Complexe de supériorité… ou d’infériorité
Que ce soit dans cette étude, dans le livre de Marie Maurisse ou dans les commentaires d’experts au sujet des sentiments anti-français, anti-allemand et anti-italien qu’on rencontre en Suisse, «un autre élément revient souvent: la notion de complexe d’infériorité», constate le chargé de cours de l’Unifr. C’est cette notion qui a le plus fortement titillé l’intérêt du chercheur et de son équipe. «Nous avons décidé de mener notre propre expérience, en utilisant le concept de représentation sociale.» Concrètement, l’idée était de demander à des Romands ce qu’évoquent pour eux les Français. «Parallèlement, nous avons émis l’hypothèse que des stéréotypes semblables existent à l’intérieur même de la France, formulés par les Provinciaux à l’encontre des Parisiens.»
Ce sont deux étudiantes en psychologie de l’Unifr, Eline Gremaud et Cyrielle Goetschi, qui ont conduit cette recherche dans le cadre de leur travail de mémoire de bachelor dirigé par Pascal Wagner-Egger. Elles ont contacté des étudiants suisses, ainsi que des étudiants bretons et toulousains, auxquels elles ont demandé de produire des associations libres concernant respectivement les Français et les Parisiens. «Comme anticipé, les réponses des deux groupes présentent des similitudes», explique le psychologue social. Les termes hautains et arrogants figurent aussi bien dans le top dix des réponses romandes que provinciales. «A ce stade de l’étude, on constate que ces qualificatifs peuvent être vus comme un complexe de supériorité attribué aux Français/Parisiens (ou un complexe d’infériorité de la part des Suisses/Provinciaux).»

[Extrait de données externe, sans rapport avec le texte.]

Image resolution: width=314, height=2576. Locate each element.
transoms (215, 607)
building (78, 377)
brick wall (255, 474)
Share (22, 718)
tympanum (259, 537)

«L’une des origines de ce complexe d’infériorité est à chercher du côté de la langue», avance Pascal Wagner-Egger. De nombreux Romands ont l’impression de posséder une grammaire et un vocabulaire moins riches que leurs voisins. «Sans oublier la question de l’accent. Pour un habitant de la capitale française, si vous n’avez pas l’accent parisien, vous ne parlez pas le ‹vrai› français. Ca peut complexer…» Le chercheur rappelle aussi qu’il est fréquent de voir un groupe minoritaire sortir les griffes face à un groupe majoritaire. «Dans le cas des Suisses romands, leur statut doublement minoritaire – face aux Suisses allemands et face aux Français – renforce peut-être un sentiment revanchard.» On peut également imaginer que les valeurs («un peu protestantes») de modestie et de discrétion, si fortement ancrées en Suisse, entraînent chez certains Romands un élan de colère, lorsqu’ils se trouvent face à quelqu’un cultivant moins ces valeurs. «Cela dit, les Français sont-ils vraiment plus chauvins que les Suisses? Pour reprendre l’exemple du foot, il me semble que nous le sommes désormais tout autant que nos voisins!»
Notre expert Pascal Wagner-Egger est lecteur à l’Université de Fribourg, spécialisé en psychologie sociale. Il s’intéresse en particulier aux questions liées aux croyances (notamment celles concernant les théories du complot), au racisme et au sexisme.